While the subscription growth is encouraging, CEO Phong Le noted MicroStrategy’s transition to a software-as-a-service (SaaS) model “may result in a decrease in total recognized revenue in the short term, but in the long run, we expect it to be more than offset by increases in subscription services revenue.”

That’s because software license sales recognize the full income upfront, but with a SaaS model, revenue is recognized over the life of the subscription term. This explains MicroStrategy’s trend of declining revenue. The company expects this transition period to last 12 to 18 months, after which year-over-year revenue growth will start.

The pros and cons of investing

So far, MicroStrategy’s unconventional approach of purchasing Bitcoin has paid off for investors. Between the time when it began buying Bitcoin in 2020 to the end of July, the company’s stock price has risen 1,200%. That’s far superior to the 64% growth of the S&P 500 index over that time, and even better than Nvidia stock’s 948% increase.

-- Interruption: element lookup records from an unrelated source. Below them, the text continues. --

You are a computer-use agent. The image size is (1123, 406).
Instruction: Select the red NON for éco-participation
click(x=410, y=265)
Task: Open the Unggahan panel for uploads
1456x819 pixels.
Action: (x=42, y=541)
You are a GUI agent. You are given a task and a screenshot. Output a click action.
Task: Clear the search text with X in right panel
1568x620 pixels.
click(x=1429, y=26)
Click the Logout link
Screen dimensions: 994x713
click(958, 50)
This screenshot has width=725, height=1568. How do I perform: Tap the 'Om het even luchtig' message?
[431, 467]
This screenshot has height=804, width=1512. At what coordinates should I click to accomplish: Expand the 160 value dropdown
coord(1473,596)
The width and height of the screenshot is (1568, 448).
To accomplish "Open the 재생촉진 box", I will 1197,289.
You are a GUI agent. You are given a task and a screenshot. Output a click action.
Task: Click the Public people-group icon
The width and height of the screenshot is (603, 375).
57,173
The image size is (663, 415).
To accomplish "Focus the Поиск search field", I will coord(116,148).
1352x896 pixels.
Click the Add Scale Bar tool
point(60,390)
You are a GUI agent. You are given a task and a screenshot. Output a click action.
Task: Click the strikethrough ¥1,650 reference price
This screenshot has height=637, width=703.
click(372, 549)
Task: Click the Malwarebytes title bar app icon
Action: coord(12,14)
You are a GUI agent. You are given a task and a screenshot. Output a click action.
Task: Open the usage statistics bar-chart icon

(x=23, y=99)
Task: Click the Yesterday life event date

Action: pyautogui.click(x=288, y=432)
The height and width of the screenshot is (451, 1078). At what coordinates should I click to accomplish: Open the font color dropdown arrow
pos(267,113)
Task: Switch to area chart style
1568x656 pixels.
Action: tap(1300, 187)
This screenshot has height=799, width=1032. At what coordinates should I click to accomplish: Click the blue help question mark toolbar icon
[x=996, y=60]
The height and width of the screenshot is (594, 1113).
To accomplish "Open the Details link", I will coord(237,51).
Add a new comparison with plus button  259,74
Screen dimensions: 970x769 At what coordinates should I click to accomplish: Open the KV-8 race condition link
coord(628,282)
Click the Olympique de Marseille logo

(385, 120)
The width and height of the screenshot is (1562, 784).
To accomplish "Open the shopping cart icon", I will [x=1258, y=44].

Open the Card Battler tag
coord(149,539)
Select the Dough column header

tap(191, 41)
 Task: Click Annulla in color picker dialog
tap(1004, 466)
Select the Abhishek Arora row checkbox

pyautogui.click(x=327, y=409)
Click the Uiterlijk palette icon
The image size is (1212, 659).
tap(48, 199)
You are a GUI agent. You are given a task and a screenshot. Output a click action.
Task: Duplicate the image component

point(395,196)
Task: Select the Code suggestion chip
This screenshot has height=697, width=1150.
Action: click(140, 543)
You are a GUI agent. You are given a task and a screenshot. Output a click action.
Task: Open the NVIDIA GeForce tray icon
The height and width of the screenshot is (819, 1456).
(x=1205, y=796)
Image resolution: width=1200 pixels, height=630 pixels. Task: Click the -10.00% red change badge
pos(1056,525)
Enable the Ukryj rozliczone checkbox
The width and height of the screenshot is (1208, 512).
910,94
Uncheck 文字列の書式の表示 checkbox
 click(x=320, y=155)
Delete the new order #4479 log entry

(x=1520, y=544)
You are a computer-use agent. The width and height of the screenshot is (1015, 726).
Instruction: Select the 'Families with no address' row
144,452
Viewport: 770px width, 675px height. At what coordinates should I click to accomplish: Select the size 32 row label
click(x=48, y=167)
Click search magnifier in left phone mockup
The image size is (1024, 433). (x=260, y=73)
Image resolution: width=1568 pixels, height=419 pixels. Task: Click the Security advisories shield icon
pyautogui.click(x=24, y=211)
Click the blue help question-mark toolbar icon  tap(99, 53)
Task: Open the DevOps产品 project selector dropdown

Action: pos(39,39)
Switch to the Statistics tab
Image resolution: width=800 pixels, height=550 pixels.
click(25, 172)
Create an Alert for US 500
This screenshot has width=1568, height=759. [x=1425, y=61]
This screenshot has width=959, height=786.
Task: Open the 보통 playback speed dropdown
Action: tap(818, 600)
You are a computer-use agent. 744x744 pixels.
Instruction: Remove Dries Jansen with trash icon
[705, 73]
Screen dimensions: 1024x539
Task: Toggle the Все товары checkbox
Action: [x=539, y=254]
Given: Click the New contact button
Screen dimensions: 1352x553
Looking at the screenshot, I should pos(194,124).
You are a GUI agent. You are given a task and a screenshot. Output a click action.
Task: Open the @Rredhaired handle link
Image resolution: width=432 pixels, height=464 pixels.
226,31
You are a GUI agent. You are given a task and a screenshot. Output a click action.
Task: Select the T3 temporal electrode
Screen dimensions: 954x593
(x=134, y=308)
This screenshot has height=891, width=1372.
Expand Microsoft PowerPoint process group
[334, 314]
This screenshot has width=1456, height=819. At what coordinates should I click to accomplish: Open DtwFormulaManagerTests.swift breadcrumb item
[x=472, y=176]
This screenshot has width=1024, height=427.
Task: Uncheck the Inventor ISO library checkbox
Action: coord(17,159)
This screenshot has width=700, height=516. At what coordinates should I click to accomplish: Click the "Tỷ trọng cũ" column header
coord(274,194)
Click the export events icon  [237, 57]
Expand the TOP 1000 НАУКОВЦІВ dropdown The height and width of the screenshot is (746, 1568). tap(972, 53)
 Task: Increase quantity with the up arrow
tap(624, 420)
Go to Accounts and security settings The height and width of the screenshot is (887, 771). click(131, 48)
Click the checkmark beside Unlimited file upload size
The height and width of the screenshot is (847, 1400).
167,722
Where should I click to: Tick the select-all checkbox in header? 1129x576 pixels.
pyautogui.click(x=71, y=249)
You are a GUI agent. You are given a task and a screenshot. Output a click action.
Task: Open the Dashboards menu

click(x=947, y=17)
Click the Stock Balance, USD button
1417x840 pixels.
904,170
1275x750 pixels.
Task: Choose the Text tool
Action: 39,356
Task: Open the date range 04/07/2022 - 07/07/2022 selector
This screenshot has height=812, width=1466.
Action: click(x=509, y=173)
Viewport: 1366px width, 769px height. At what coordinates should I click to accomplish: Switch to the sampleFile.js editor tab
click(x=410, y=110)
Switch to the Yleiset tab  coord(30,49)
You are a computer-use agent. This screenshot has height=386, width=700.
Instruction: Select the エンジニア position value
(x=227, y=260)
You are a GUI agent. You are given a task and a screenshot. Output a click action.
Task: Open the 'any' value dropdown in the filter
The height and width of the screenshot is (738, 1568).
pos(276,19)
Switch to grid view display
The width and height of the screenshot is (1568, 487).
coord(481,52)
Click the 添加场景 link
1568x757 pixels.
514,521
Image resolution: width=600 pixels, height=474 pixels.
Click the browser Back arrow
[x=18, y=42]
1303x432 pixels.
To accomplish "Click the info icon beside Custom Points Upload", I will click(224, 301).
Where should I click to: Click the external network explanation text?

The management team believes it can put cash on the balance sheet to better use by investing in digital capital, specifically Bitcoin. The idea has merit, and as long as the cryptocurrency increases in value over time, this strategy benefits the company.

But it’s not without risk. MicroStrategy’s fortunes are now coupled with Bitcoin. This means that what affects the digital currency will have a ripple effect on the firm’s stock. For example, regulatory changes involving Bitcoin could have a substantial impact on MicroStrategy.

Another consideration is how the company is pursuing its Bitcoin strategy. It’s funding Bitcoin purchases from the cash generated by its software business, taking on debt, and issuing stock. Over the long term, MicroStrategy’s goal is to accumulate Bitcoin faster than it issues shares to generate value for shareholders.

However, its cryptocurrency strategy led to the firm accruing a lot of debt on its balance sheet. At the end of Q2, MicroStrategy’s total liabilities were $4.2 billion, $3.8 billion of that in debt. Meanwhile, total assets were $7.1 billion, including $5.7 billion in digital assets, namely Bitcoin, and $66.9 million in cash and equivalents.

This brought MicroStrategy’s Q2 debt ratio to 0.55, or 55%. That’s an increase from 2023’s 0.46, when debt was $2.2 billion and total assets were $4.8 billion.

In addition, there’s the matter of MicroStrategy’s core software business. If it fails to grow this business, the company could end up struggling to pay its debt, let alone fund more Bitcoin purchases.

So for now, buying MicroStrategy stock is only for investors with a high risk tolerance. It’s best to reconsider the company after its software business shows year-over-year revenue growth and its balance sheet strengthens.